Cushman: U.S. Anti-Tax Rhetoric Blocks Good Tax Policy


Claire Peterson

(Graphic by Claire Peterson | The Daily Utah Chronicle)

By KC Ellen Cushman, Opinion Writer


As a kid, my parents prepared their tax forms every tax season and always complained about the same thing. They constantly told me how much I would hate taxes when I grew up, and that taxes were only bad because they had to be paid. This narrative informed my earliest thoughts about politics. But as an adult, I’ve realized the problems with demonizing all taxes. The misleading assumption that taxes are inherently burdensome and tyrannical prevents good policies from being adopted.

People who preached against taxes, such as Ronald Reagan, made the issue of taxation a core part of the Republican party in the 1970s. This has evolved more towards resistance to taxation for today’s Republicans. For example, Rep. Kevin McCarthy from California cautioned his followers in a tweet, saying “Democrats want to track every penny you earn so they can then tax you and your family at the maximum possible amount.” His words implied that Democrats have contrived a despicable scheme to steal money from Americans, rather than created policy to ensure everyone fully pays taxes under the law.

Former President Donald Trump has also engaged in openly tax-evasive discourse. In a debate, he bragged about dodging taxes, saying that paying little in taxes “makes me smart.”

This rhetoric has fed us the message that taxes will harm the economy, stifle American businesses and are an overall burden — and we’ve eaten it up. In response to an editorial criticizing Republicans who propagate anti-tax narratives, many people jumped into the discussion. They argued that believing in taxes means believing the government owns you and your money.

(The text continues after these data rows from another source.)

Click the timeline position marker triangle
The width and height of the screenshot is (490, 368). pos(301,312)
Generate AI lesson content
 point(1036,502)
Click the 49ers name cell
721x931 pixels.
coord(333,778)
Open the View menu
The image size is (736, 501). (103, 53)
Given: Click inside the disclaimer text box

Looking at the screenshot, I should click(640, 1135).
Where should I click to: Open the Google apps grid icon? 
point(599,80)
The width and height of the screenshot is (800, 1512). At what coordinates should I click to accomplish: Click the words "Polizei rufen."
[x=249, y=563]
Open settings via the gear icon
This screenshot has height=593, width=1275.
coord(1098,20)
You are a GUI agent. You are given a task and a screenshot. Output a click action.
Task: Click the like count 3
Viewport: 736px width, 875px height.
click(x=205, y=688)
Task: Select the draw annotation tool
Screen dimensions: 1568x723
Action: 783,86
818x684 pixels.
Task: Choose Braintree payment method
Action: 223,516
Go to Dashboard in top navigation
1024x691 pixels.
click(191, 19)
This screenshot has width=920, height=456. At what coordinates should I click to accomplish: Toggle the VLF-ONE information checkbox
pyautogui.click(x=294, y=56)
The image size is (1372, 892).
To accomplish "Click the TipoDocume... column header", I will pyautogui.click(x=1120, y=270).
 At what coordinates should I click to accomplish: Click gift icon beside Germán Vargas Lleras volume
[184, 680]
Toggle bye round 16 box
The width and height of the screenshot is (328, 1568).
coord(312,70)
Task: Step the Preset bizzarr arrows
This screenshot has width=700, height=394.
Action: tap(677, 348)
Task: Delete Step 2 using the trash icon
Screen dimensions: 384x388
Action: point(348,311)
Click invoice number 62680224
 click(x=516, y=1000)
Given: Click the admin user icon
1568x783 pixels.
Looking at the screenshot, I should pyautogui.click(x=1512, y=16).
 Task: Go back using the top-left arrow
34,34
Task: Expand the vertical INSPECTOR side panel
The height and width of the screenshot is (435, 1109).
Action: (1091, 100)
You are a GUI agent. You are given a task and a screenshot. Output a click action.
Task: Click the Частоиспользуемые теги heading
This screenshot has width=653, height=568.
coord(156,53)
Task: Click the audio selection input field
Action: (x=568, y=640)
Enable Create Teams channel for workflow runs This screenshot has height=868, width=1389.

One Twitter user said that “taxation is theft,” while another chimed in, saying “the only person that is entitled to the money I worked for is me.”

Many have clearly bought into anti-tax ideas, but those same ideas harm us more than we realize. Anti-tax rhetoric has opened the door for Republicans to hobble the IRS so it cannot effectively enforce taxation and limit progressive taxation. This operates under the guise that taxation as a whole is bad and anti-American.

However, a stronger IRS and a raise in taxes for America’s super-rich could largely benefit most Americans. Today’s IRS runs on archaic equipment and limited staff, resulting in fewer and less thorough audits. This has allowed much of America’s super-rich to get away with paying less than their fair share of taxes.

Some rich people don’t even file taxes, creating a $46 billion loss between 2014 and 2016 alone. Officials estimate that “a 10-year, $80 billion investment in IRS enforcement could result in an additional $700 billion dollars for the treasury.”

That much money could go a long way to support government programs we rely on, like Social Security and Medicare, both of which are rapidly running out of money. It could also create more room in the budget for those considered middle-class and low-income to pay less in taxes.

Similarly, targeting higher taxes on the wealthy could have massive benefits for our government. Tax cuts that allowed the wealthiest Americans to pay the least in taxes under the Trump administration also partially caused a $7.8 trillion rise in the national debt. But having America’s wealthy pay higher taxes could help decrease the deficit and provide funding for programs that many Republicans claim are unaffordable.

Most Americans support higher taxes for wealthy Americans, but Republicans have been able to consistently block these policy initiatives by rewriting the discussion about taxes to be anti-tax.

When we incessantly complain about taxes we are propagating ideas about taxes, which Republicans use to make the wealthy wealthier. In the meantime, national debt rises and social programs become underfunded. We become complicit in the creation of tax policy that goes against what the majority of Americans want. We certainly should criticize some taxes, while supporting others.

You and I might share an internal groan when tax season arrives and we have to gather our W-2 forms, but that doesn’t mean we should accept the narrative that Americans hate all taxes. Let’s stop engaging in the anti-tax discussion that creates the political environment anti-tax Republicans want — one which demonizes the tax policy that would benefit us.